Apelação ao crime.
Acabo de ler uma frase aqui no Recanto bem estranha na sua construção, dizia assim: "Coisa que faz bem é o som da ausência de barulho". Você entendeu, não quer reler antes de continuarmos? Bem, mal terminei a leitura, surpreendeu-me este raciocínio, de cujo assalto, a ele me rendi: O silêncio, que é bom e faz bem e que deveria ser louvado, sequer foi mencionado; já o som, assim como o barulho, e que deveriam ser condenados ambos, ficaram estes com todo o mérito na sentença, somente eles se tornaram conhecidos e levaram a fama, e pior, sem terem sofrido rejeição ou repúdio.

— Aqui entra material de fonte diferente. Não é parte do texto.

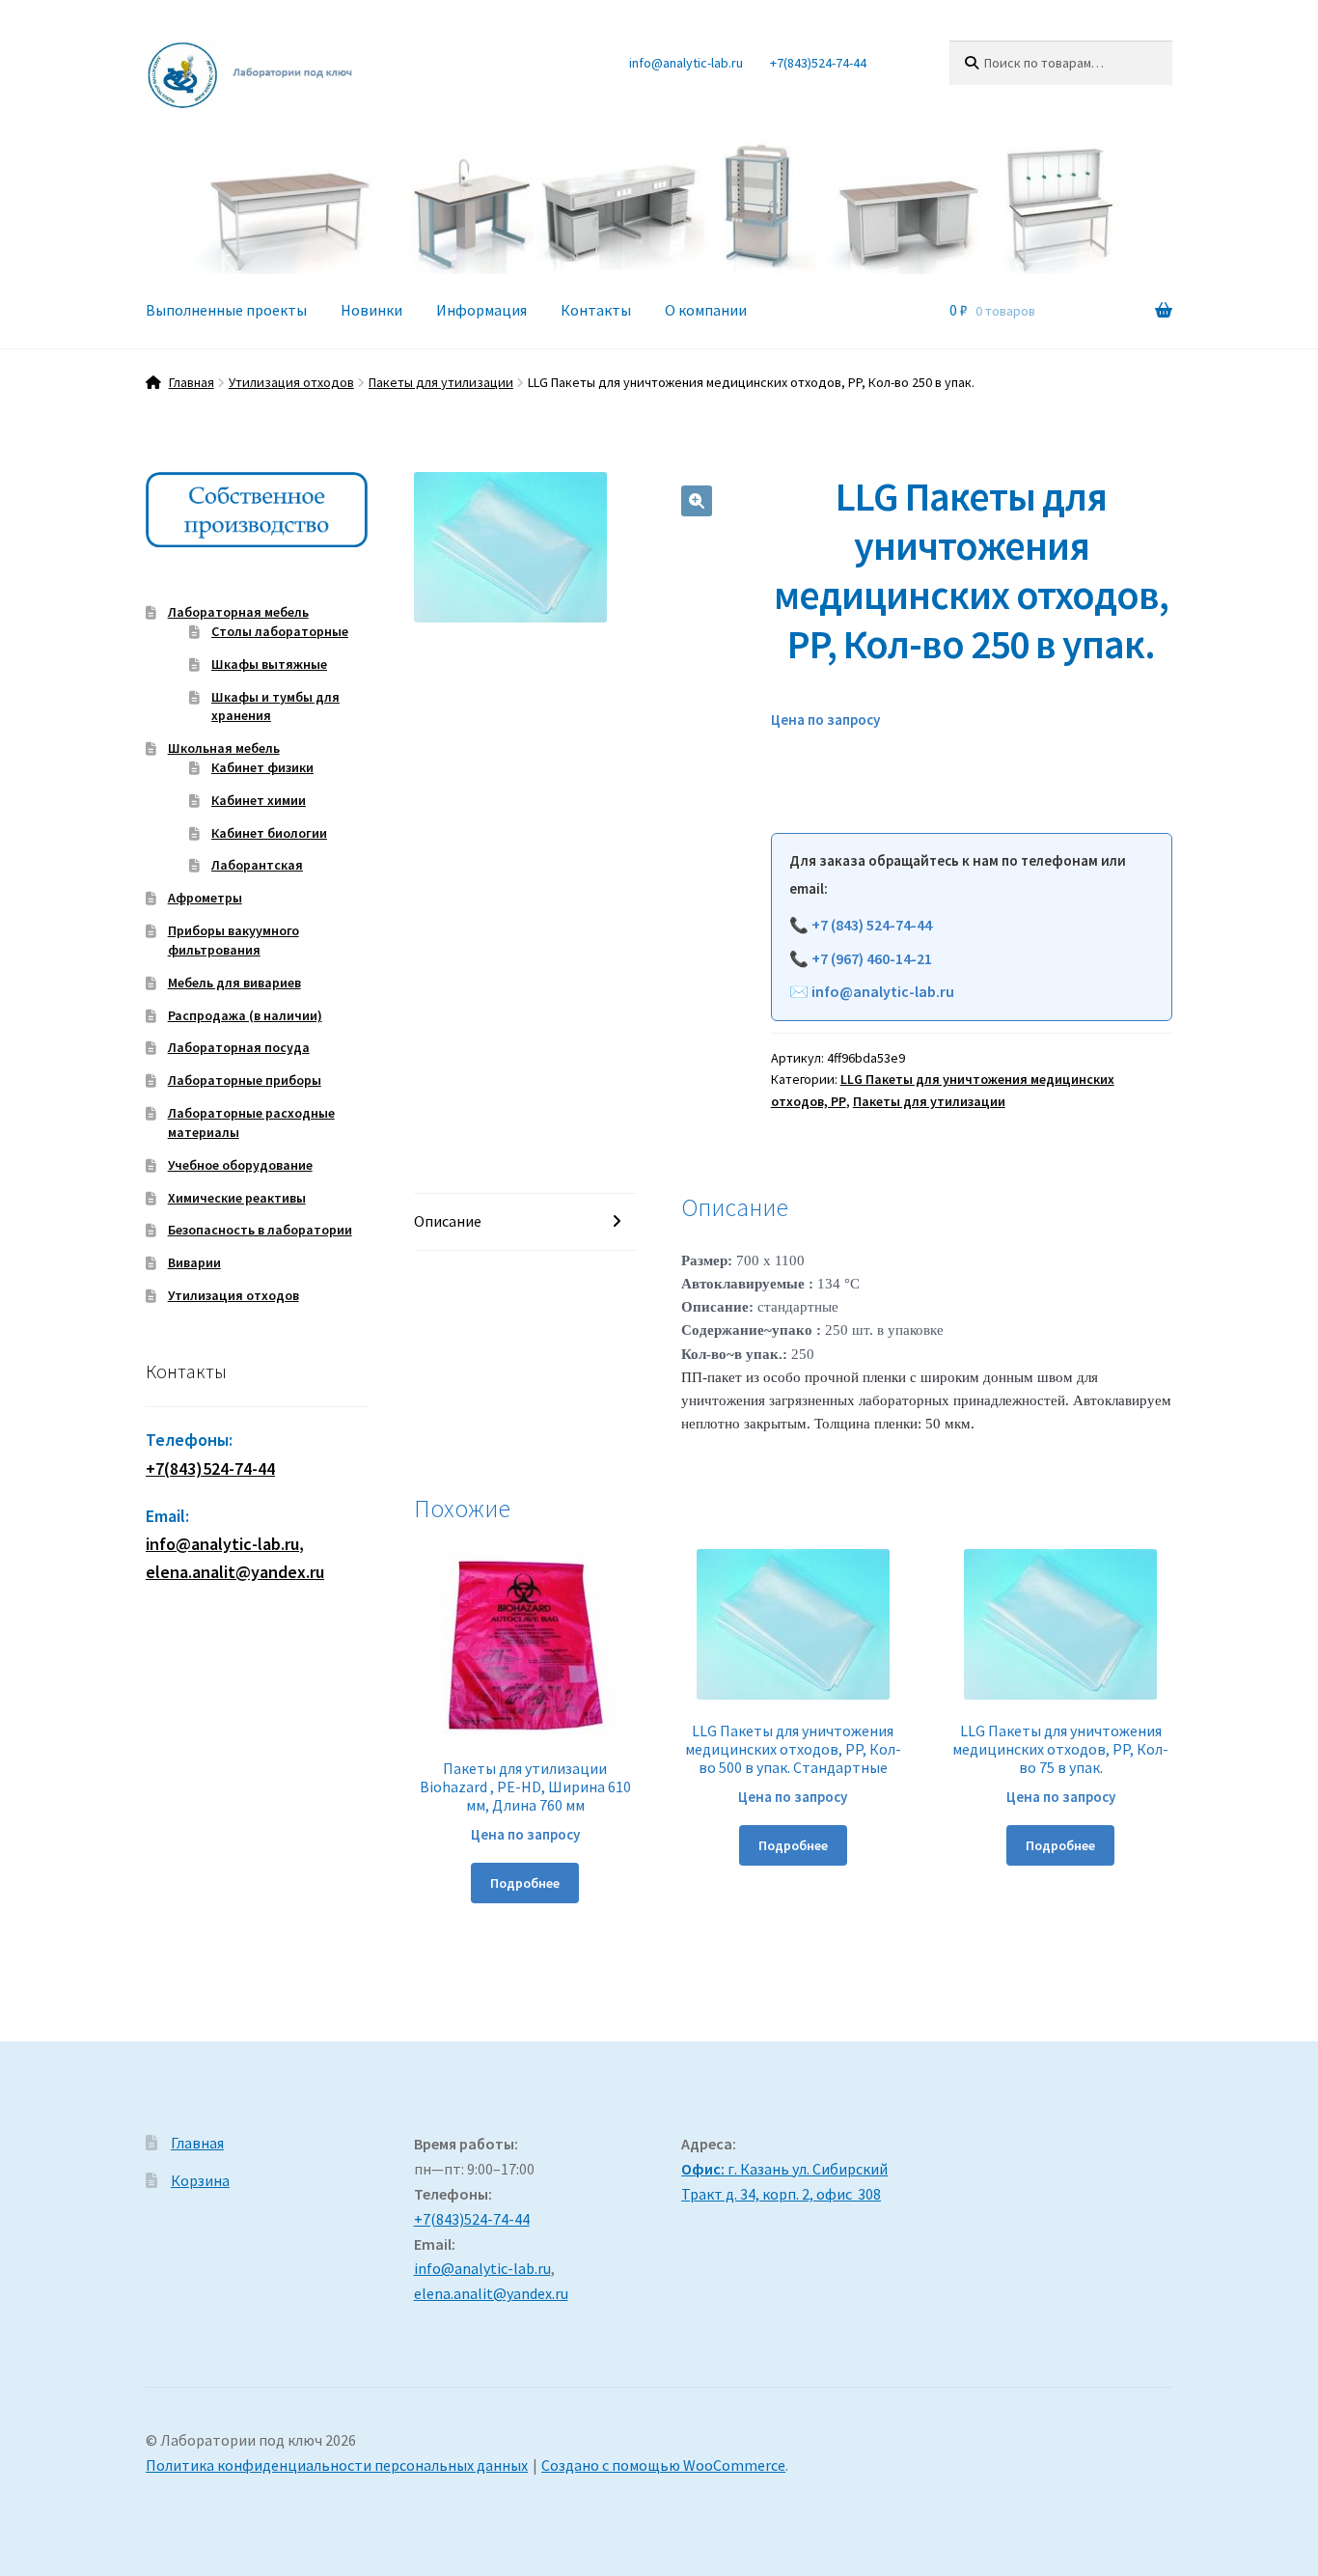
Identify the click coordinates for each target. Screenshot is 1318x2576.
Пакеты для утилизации (441, 382)
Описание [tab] (447, 1221)
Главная (191, 382)
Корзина (200, 2180)
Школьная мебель (224, 748)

Esta reflexão que mostrei, e o fiz de propósito, foi para apresentá-lo outra, caro leitor, que só me ocorreu, depois, enquanto ainda ruminava justamente a primeira. Adianto desde já que, dependendo do olhar direcionado as duas, uma nada tem a ver com a outra.
Eis então a segunda:
Em alguns momentos eu forço a barra para tirar um texto da cachola, na maioria das vezes sai um conto com mais de uma personagem, e muitos dos que consigo arrebatar dessa forma, violentando o cérebro em favor do meu desejo, começam bem, mas, do meio para o final, a mente sofre uma amnésia repentina e o parágrafo não avança, empaca feito burro chucro, e não há como dar sequência ao raciocínio inicial. Por conta de dificuldades como esta tenho vários contos inacabados acumulados numa pasta especial.

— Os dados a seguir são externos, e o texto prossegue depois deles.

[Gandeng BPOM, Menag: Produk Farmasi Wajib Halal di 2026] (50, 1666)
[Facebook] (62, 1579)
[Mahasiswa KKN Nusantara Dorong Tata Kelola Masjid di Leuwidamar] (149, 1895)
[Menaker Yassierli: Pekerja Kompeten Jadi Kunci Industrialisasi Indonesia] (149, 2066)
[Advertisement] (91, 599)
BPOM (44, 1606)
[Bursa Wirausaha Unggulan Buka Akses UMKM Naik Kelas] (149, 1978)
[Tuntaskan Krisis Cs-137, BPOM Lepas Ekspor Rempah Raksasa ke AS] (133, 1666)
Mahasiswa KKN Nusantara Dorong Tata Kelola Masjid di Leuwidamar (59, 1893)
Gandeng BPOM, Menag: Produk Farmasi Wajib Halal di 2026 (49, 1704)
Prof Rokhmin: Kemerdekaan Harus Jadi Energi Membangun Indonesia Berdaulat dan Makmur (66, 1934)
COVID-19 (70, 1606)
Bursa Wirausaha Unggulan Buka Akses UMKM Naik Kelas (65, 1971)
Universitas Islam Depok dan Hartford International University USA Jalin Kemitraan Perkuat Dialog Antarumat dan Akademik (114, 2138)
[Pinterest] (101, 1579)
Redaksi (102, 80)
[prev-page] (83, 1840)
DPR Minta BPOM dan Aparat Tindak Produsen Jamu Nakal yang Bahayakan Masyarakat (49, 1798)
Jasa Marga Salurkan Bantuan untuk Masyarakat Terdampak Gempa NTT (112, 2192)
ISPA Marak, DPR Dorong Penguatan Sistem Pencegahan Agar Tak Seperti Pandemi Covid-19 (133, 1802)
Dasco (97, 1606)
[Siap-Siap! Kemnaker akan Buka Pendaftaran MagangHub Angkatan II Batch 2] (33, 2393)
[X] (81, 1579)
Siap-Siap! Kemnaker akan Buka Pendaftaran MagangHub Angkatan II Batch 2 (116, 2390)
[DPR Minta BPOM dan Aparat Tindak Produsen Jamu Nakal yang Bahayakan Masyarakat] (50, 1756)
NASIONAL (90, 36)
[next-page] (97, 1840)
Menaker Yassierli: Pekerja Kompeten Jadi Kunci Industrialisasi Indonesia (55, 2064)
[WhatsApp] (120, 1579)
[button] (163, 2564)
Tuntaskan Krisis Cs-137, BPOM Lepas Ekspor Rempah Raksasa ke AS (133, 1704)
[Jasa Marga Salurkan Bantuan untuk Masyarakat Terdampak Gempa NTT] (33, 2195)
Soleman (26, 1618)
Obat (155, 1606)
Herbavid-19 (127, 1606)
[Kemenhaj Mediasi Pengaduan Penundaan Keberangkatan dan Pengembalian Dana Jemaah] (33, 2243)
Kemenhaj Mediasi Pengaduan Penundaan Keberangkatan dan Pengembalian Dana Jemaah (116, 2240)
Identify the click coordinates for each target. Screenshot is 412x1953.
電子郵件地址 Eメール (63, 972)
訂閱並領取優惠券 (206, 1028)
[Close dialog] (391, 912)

Claro que nem todas as pessoas que escrevem experimentam semelhante sufoco!
Situações assim terríveis cansam a gente, exasperam a nossa paciência... A partir desse sofrimento aprendi que, o melhor, e para mim o mais saudável, é evitar o estupro mental e dar fim ao personagem. Mato mesmo, e a base de tiro, se me for mais conveniente. Se você não acredita que eu seja capaz de cometer um crime, agradeço ao amigo o bom juízo que fazes da minha índole, porém insisto, e confesso publicamente, para que os leitores possam entender e dimensionar pelo que passam alguns autores e escritores durante a execução do seu trabalho. A gente chega, ocasionalmente, ao cúmulo do assassinato, é verdade! Eu sou um! Se você ainda duvida, então leia a crônica "Sábado de manhã" para constatar um duplo homicídio doloso cometido pelo autor deste texto e a mera falta de imaginação ao ter que lidar com dois personagens extrovertidos que se queriam muito bem.

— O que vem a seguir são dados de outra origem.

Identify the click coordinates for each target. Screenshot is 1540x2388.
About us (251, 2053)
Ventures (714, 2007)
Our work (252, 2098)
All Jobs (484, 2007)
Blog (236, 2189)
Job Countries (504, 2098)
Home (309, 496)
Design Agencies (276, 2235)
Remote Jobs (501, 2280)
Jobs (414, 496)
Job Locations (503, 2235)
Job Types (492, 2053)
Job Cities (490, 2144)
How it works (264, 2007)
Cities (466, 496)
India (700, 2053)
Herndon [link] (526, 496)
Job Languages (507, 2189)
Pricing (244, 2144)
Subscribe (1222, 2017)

Foi a partir daí que me veio a empatia e compreensão pela autora que postou aquela frase - "Coisa que faz bem é o som da ausência de barulho" -, pois a ausência de barulho não é o som, e sim o seu contrário, o silêncio. Talvez eu esteja redondamente equivocado, não discutirei o assunto.
No cuidado em manter a minha boa reputação perante os nobres colegas aqui na comunidade, prometo não fazer do delito um falso trampolim para bombar a leitura das minhas histórias.